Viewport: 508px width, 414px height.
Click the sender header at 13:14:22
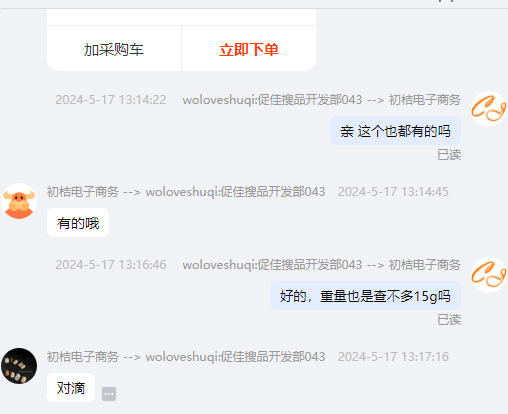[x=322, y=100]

...

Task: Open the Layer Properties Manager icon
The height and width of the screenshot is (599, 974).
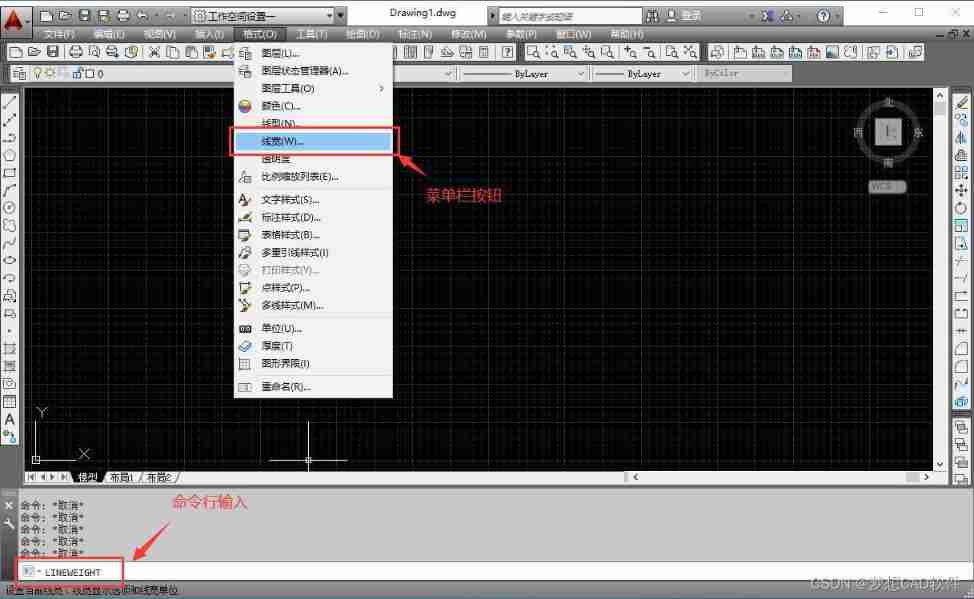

---

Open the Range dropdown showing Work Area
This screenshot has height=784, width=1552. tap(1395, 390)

** Activity **
In the entries above, the lines between the one holding "Task: Open the Layer Properties Manager icon" and the one holding "The height and", inclusive, are to be printed exactly as written, and those alone.

** Response to the exercise **
Task: Open the Layer Properties Manager icon
The height and width of the screenshot is (599, 974).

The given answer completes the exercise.